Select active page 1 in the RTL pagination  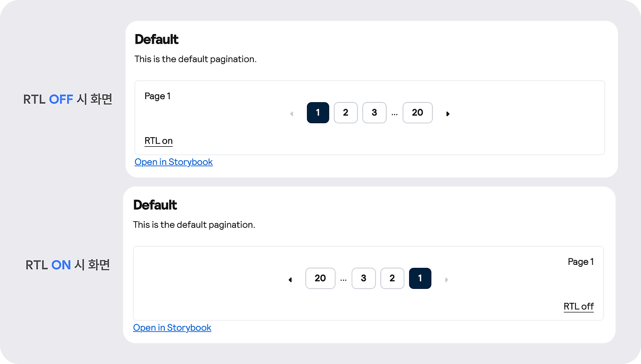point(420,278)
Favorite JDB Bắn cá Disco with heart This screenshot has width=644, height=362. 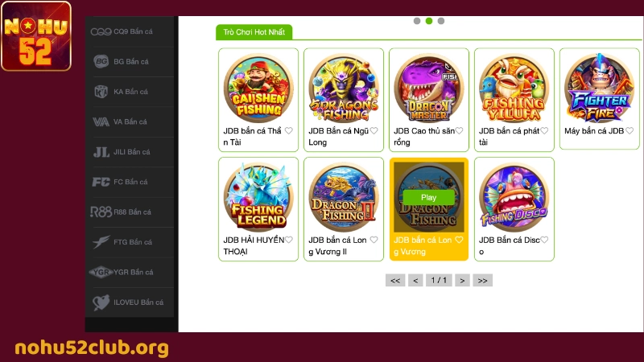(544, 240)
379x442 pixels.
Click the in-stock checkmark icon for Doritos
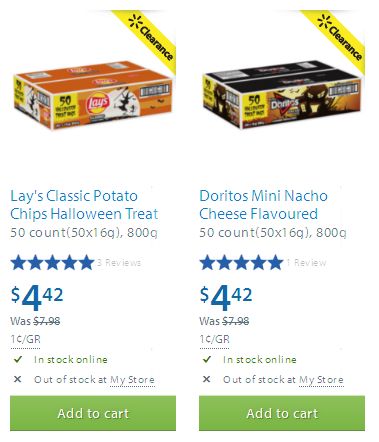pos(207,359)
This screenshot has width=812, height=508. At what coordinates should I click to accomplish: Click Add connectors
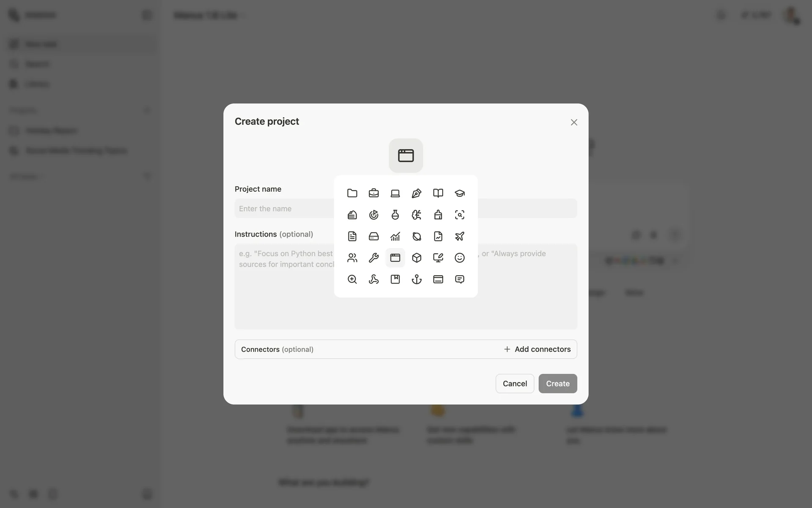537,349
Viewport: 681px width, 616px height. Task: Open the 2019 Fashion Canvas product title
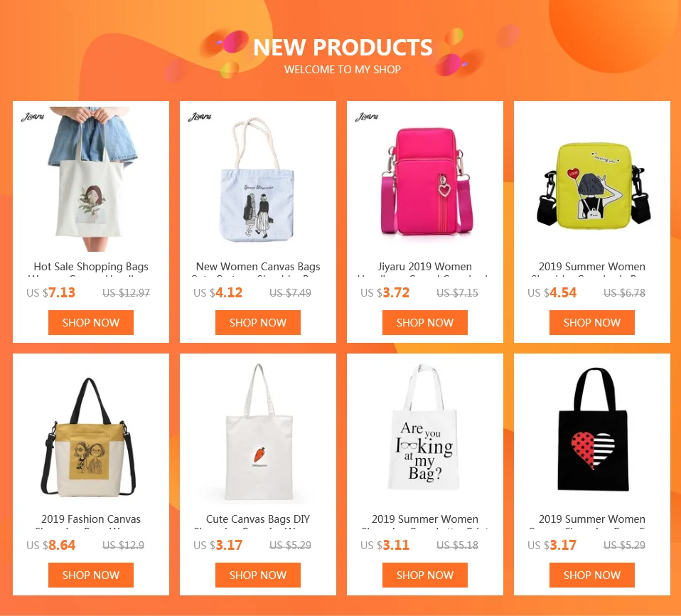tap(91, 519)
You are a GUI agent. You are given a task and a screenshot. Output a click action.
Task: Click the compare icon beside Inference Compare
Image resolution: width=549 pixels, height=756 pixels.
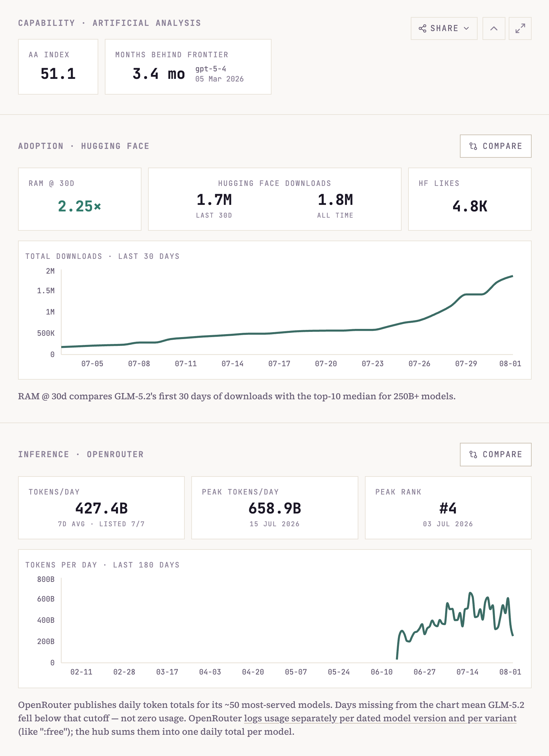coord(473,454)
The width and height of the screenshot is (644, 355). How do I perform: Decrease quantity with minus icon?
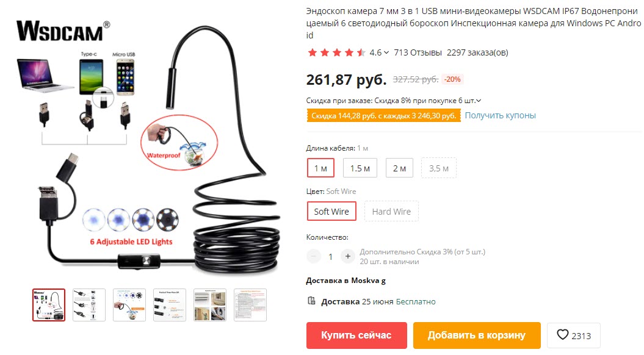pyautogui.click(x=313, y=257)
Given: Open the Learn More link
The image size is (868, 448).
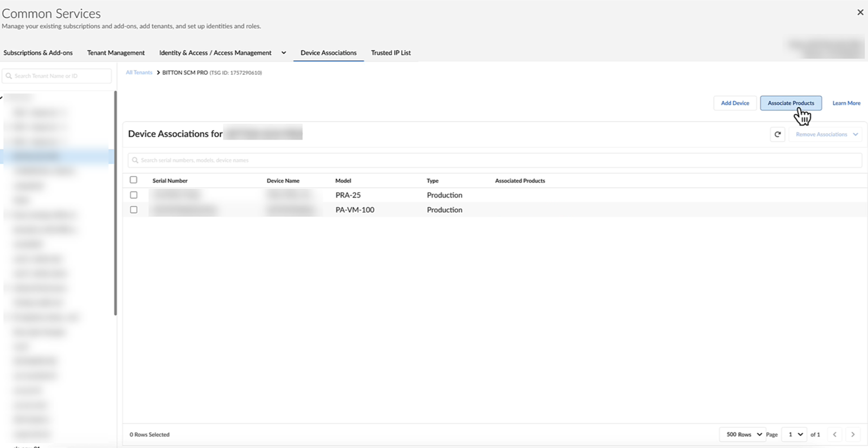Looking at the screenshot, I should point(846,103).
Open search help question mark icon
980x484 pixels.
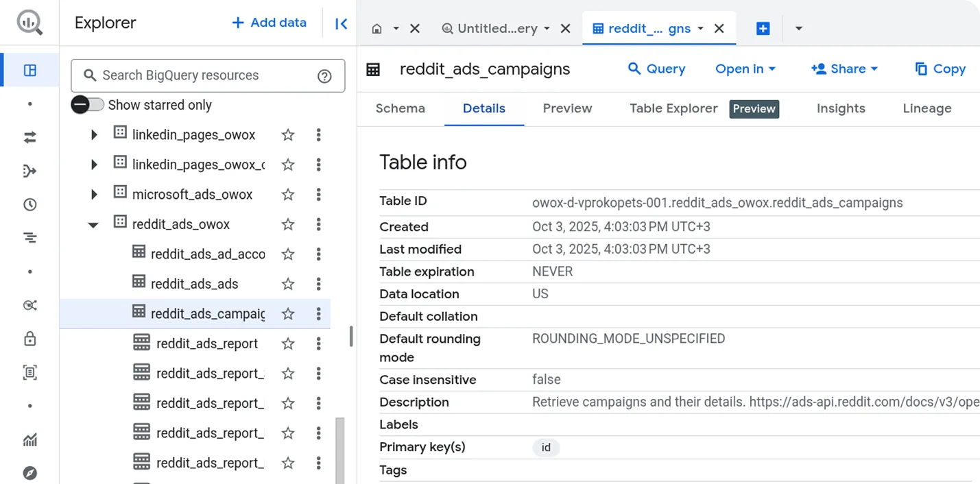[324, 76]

* * *

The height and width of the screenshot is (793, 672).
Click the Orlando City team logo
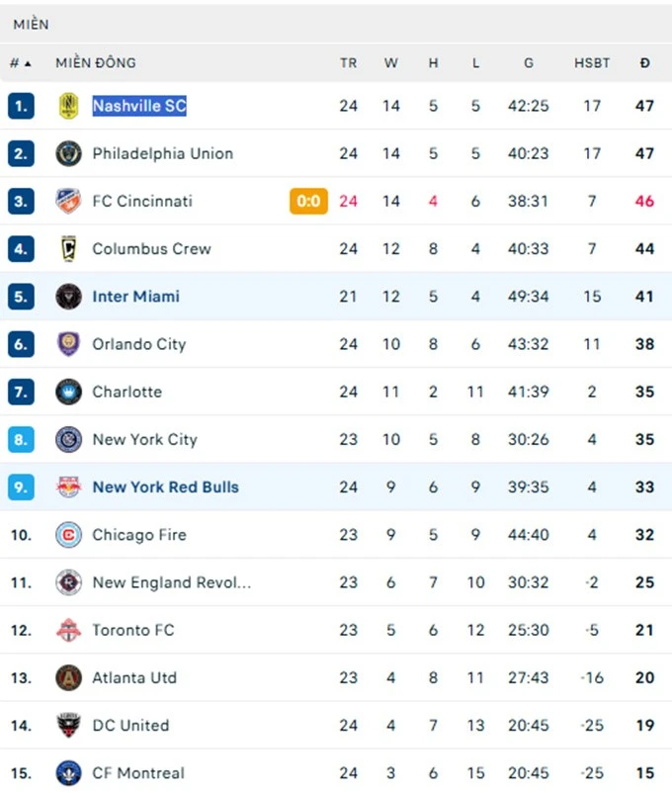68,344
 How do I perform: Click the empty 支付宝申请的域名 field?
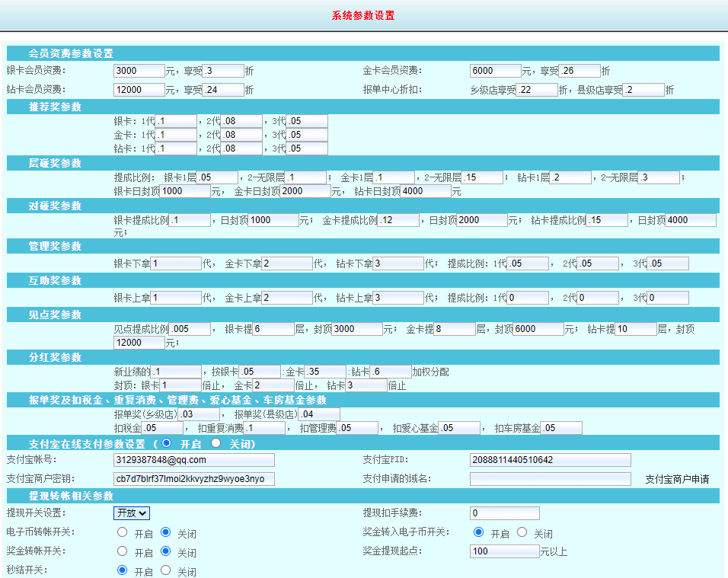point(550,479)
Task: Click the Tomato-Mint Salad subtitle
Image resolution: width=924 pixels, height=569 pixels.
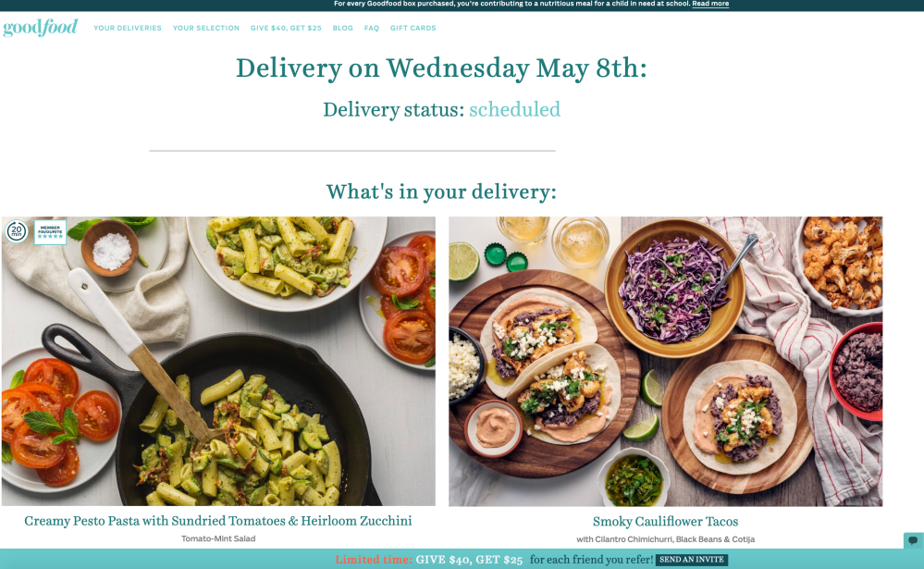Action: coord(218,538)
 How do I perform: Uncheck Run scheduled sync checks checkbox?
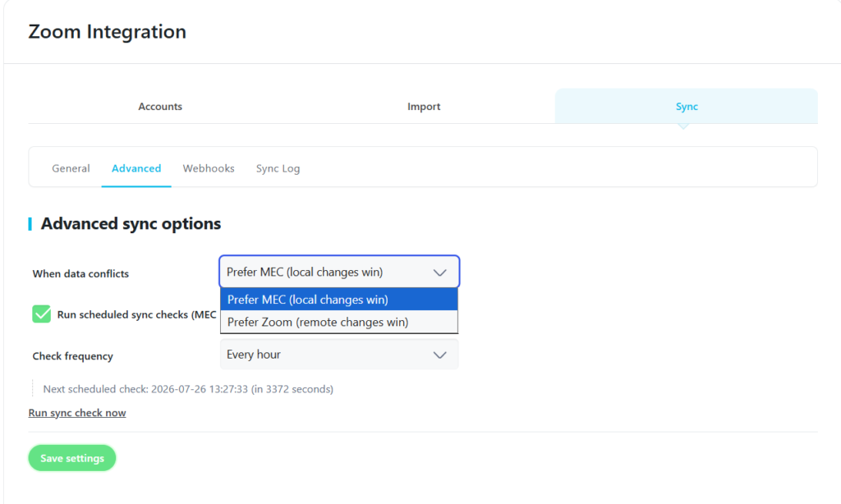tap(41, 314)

...

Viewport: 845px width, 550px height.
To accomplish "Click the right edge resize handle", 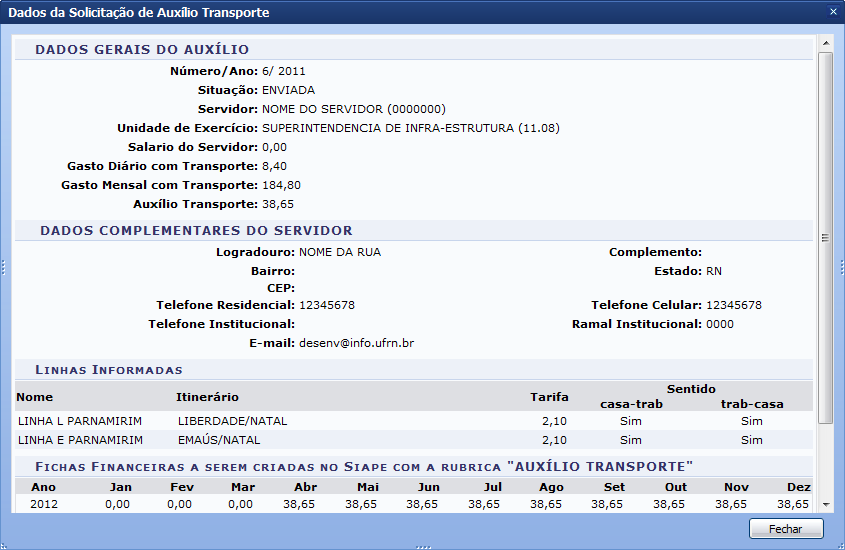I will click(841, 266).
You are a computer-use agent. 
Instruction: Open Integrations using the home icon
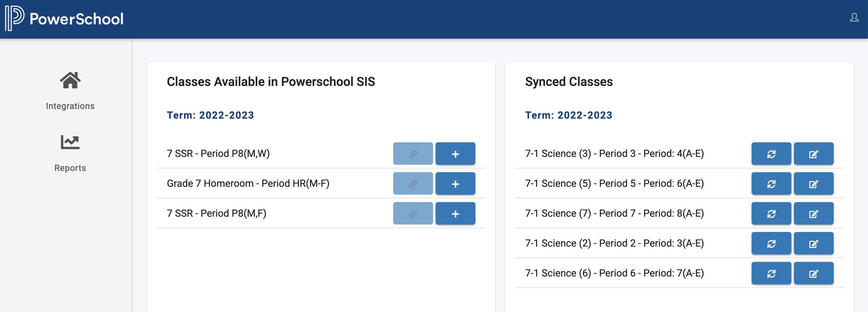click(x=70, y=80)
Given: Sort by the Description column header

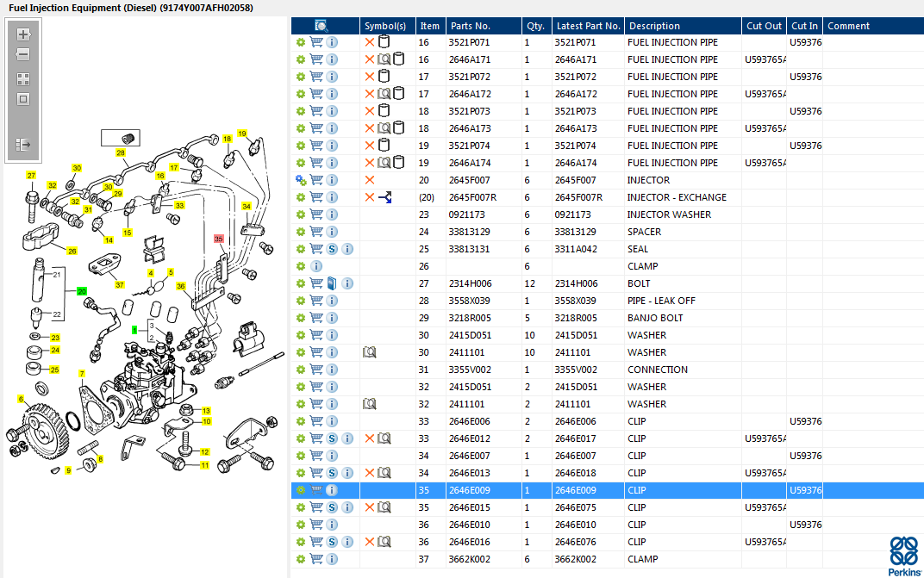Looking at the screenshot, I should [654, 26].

— TASK DESCRIPTION —
Your answer should be only the number of lines in the records that hold the word "agent".

— EXERCISE SOLUTION —
2